Friday, July 7, 2017


This brief comment just appeared on my post: SO-- PRESIDENT TRUMP.

SJWs can be annoying. But anyone who says anti Sjws don't have issues is kidding themselves. Many of them ARE racist and pall around with literal nazis
SJWs are annoying
Anti SJWs are monsters

Since this was a generalized comment on the opposition of "social justice warriors" and their opposites, I decided to use it as an excuse to address not so much the opposition itself, but the practical aspects of accomplishing some sort of rapprochement.

As I've reiterated on this blog numerous times, I don't have a problem with the quest for social justice itself. In the TRUMP essay I evinced my opinion that Dorian Johnson was more of an exploiter of a situation than any sort of warrior for social justice. Yet I certainly don't think that of Sandra Bland, whose case recently returned to cyber-headlines again, when the man responsible for harassing her-- albeit not directly killing her-- was released from the charge of perjury simply by promising not to work in law enforcement any more.

Problems arise when SJWs get hold of both cases and submit them to the test of "identity politics." Bland's mistreatment by cops was to my mind much worse than anything that happened to Michael Brown, given that I'm of the opinion that Brown was either partly or wholly responsible for his own death. Yet Brown, for various reasons, became the poster child for Black Lives Matter. I noted in this essay that some good might come of having put the national spotlight on Ferguson. Does such a statement keep me out of the company of the "anti-SJWs?" Probably not to a hardcore SJW, if my past contentions with same are any indicator.

■ **Data lines**
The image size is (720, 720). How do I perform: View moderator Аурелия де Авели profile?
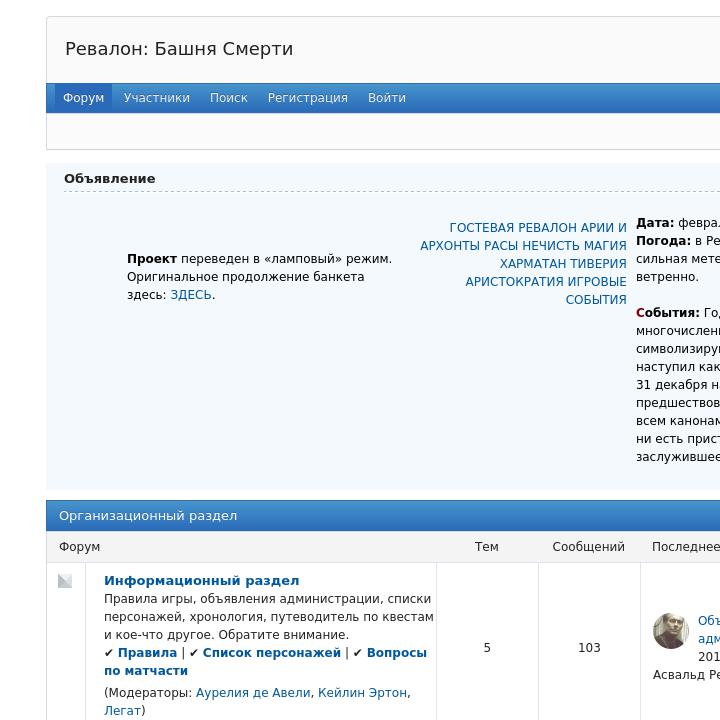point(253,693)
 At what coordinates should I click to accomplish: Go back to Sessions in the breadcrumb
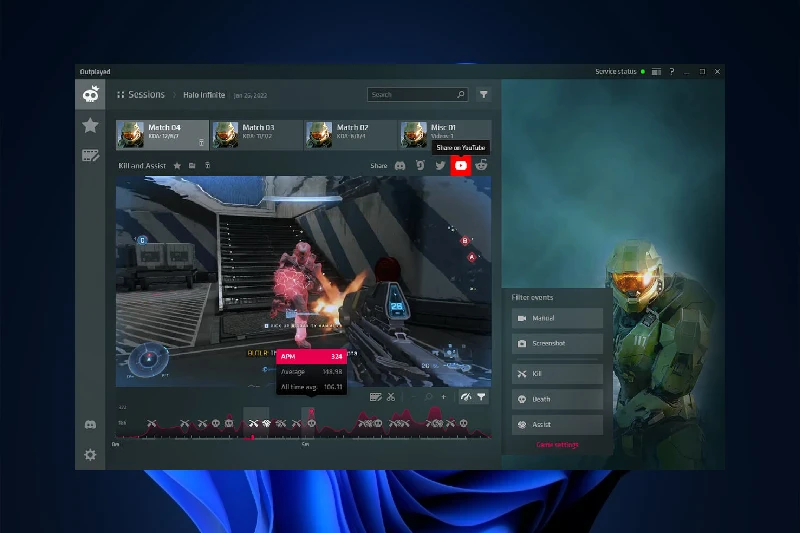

--

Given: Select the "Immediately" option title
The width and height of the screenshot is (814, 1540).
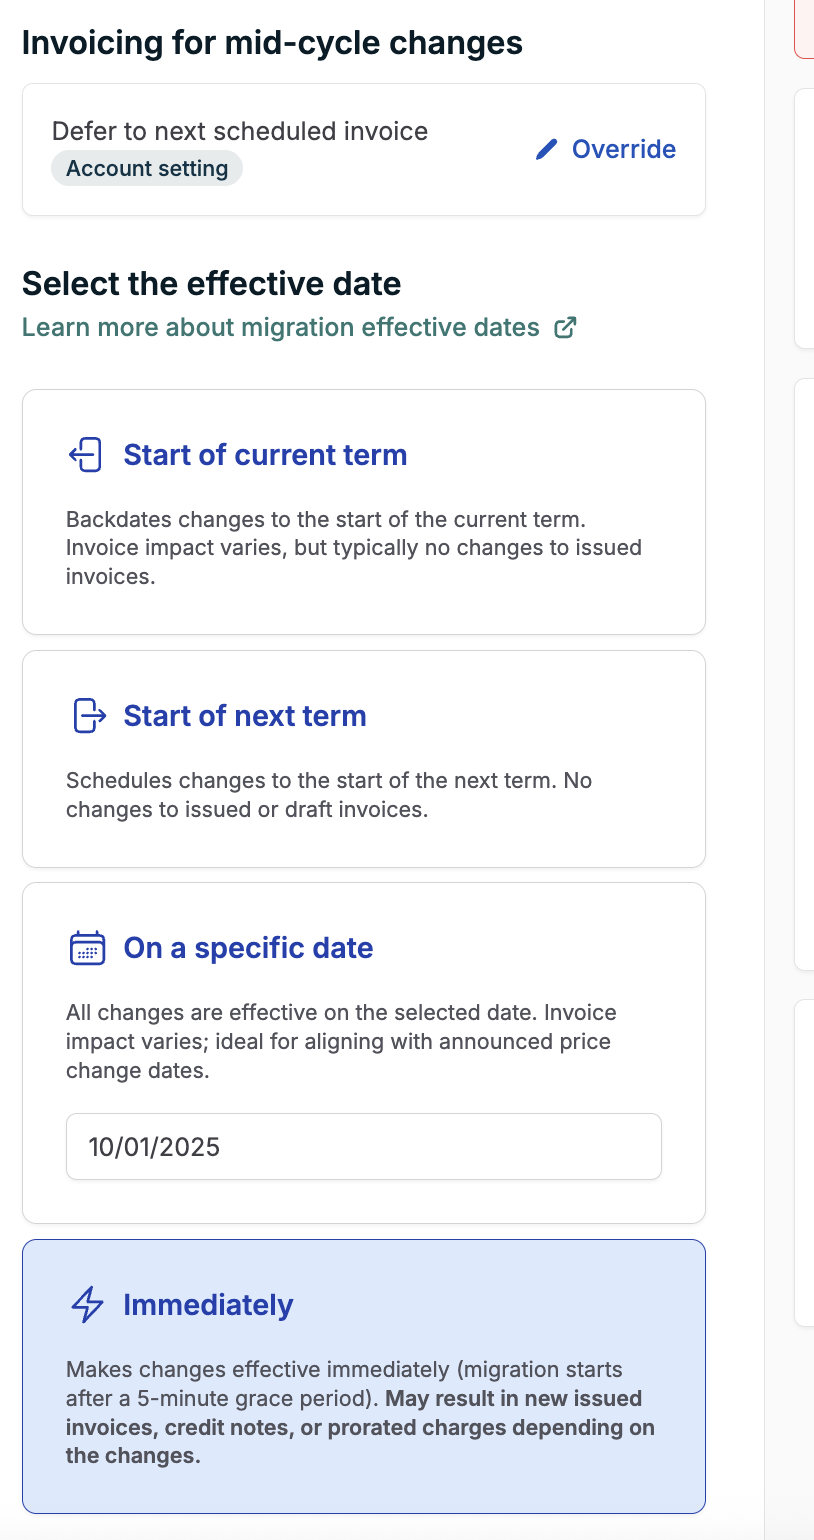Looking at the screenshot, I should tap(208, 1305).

==

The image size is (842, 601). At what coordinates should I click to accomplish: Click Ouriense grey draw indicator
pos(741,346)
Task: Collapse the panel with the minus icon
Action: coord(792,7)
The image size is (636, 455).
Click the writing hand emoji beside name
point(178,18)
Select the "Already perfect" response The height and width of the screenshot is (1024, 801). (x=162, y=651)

■ **The exercise**
Copy the part of the blog post starting with "Since this was" and going on through "enforcement any more.".

■ **The answer**
Since this was a generalized comment on the opposition of "social justice warriors" and their opposites, I decided to use it as an excuse to address not so much the opposition itself, but the practical aspects of accomplishing some sort of rapprochement.

As I've reiterated on this blog numerous times, I don't have a problem with the quest for social justice itself. In the TRUMP essay I evinced my opinion that Dorian Johnson was more of an exploiter of a situation than any sort of warrior for social justice. Yet I certainly don't think that of Sandra Bland, whose case recently returned to cyber-headlines again, when the man responsible for harassing her-- albeit not directly killing her-- was released from the charge of perjury simply by promising not to work in law enforcement any more.